IDiom addresses a major blind spot in modern protein design: AlphaFold-based generative models such as RFdiffusion are inherently structure-biased and struggle to design sequences that lack stable folds, even though IDRs make up roughly 30 percent of the human proteome and play essential roles in signaling, regulation, and condensate formation.
IDiom uses a decoder-only transformer trained autoregressively on the IDR corpus, with a fill-in-the-middle augmentation following the InCoder/CodeLlama recipe. This allows the model to produce IDRs with explicit conditioning on N- and C-terminal flanking sequences. The training data is filtered using AlphaFold per-residue confidence (pLDDT) thresholds to identify likely-disordered segments.
Benchmarks reported in the preprint compare generated sequences against natural IDR distributions on amino-acid composition, charge patterning, hydropathy, and short linear motif occurrence, and against held-out natural IDRs on perplexity.

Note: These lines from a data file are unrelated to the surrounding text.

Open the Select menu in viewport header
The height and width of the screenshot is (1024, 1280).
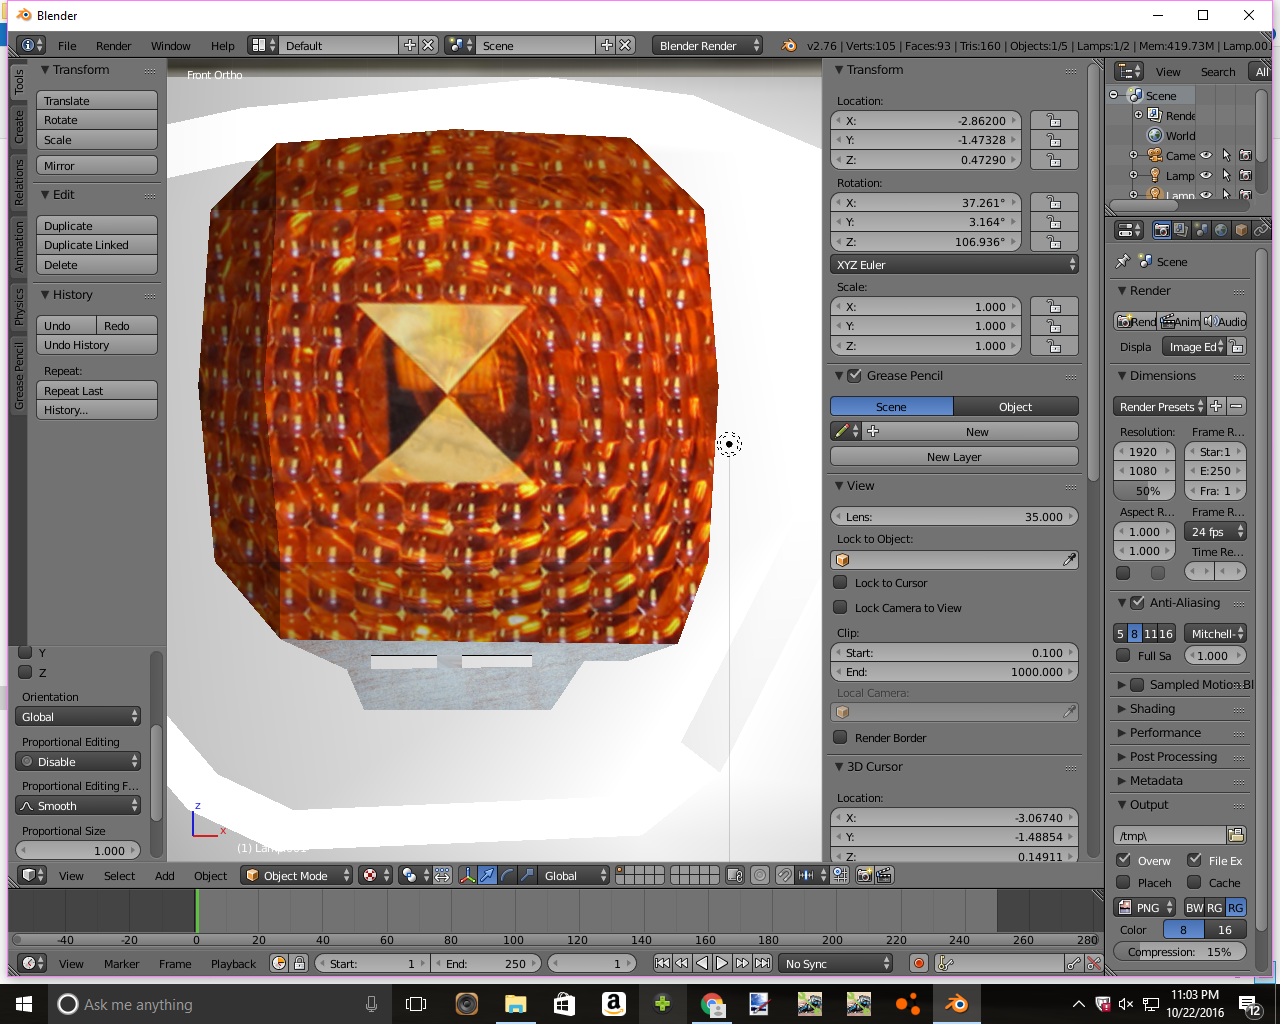(x=119, y=876)
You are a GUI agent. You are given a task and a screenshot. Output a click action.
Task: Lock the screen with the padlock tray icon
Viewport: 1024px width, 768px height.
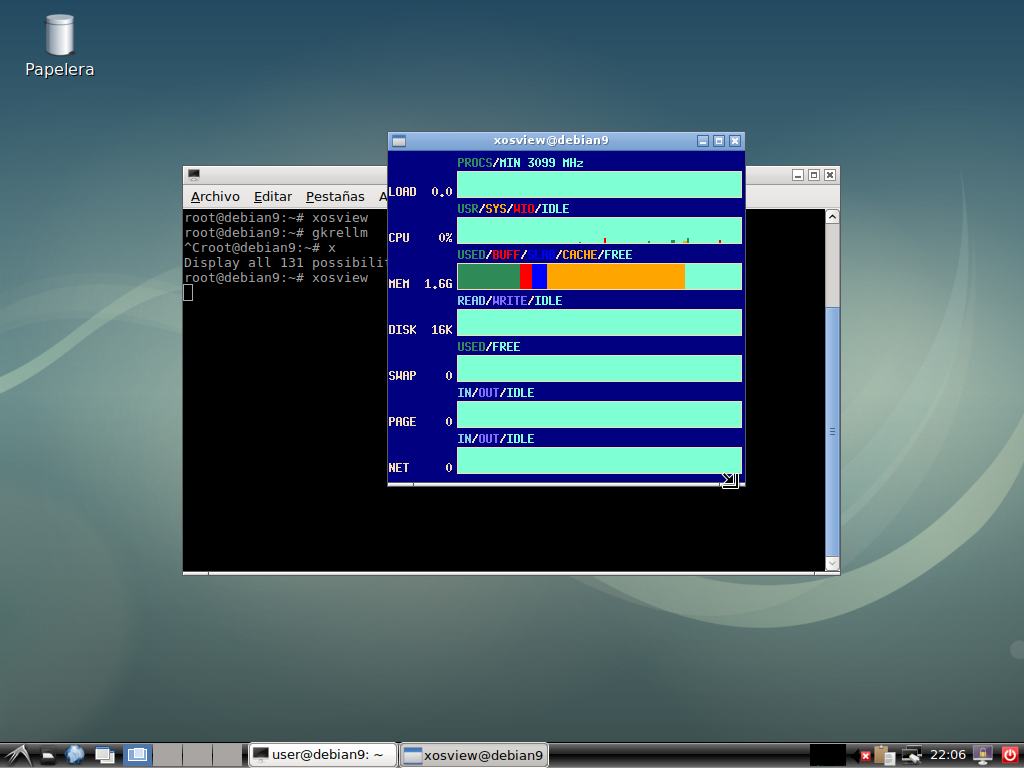(982, 755)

IDiom is suited for protein engineers designing chimeric or modular proteins where IDR linkers, condensate-forming domains, or signaling-tail regions are required. It is also useful for synthetic biology applications involving designed IDPs, such as engineered phase-separating proteins or modular signaling scaffolds. The fill-in-the-middle interface makes it directly compatible with workflows that combine structure-based scaffold generation (RFdiffusion) with sequence-based IDR completion.
IDiom is the first language model purpose-built for IDP/IDR design and addresses a long-standing gap in the protein-design toolkit. Its release expands the practical reach of generative protein design beyond the structured proteome and complements AlphaFold-based generative models by handling the disordered fraction they cannot address.
Liu, J., et al. (2026) Generative design of intrinsically disordered protein regions with IDiom. bioRxiv.
DOI: 10.64898/2026.04.10.717777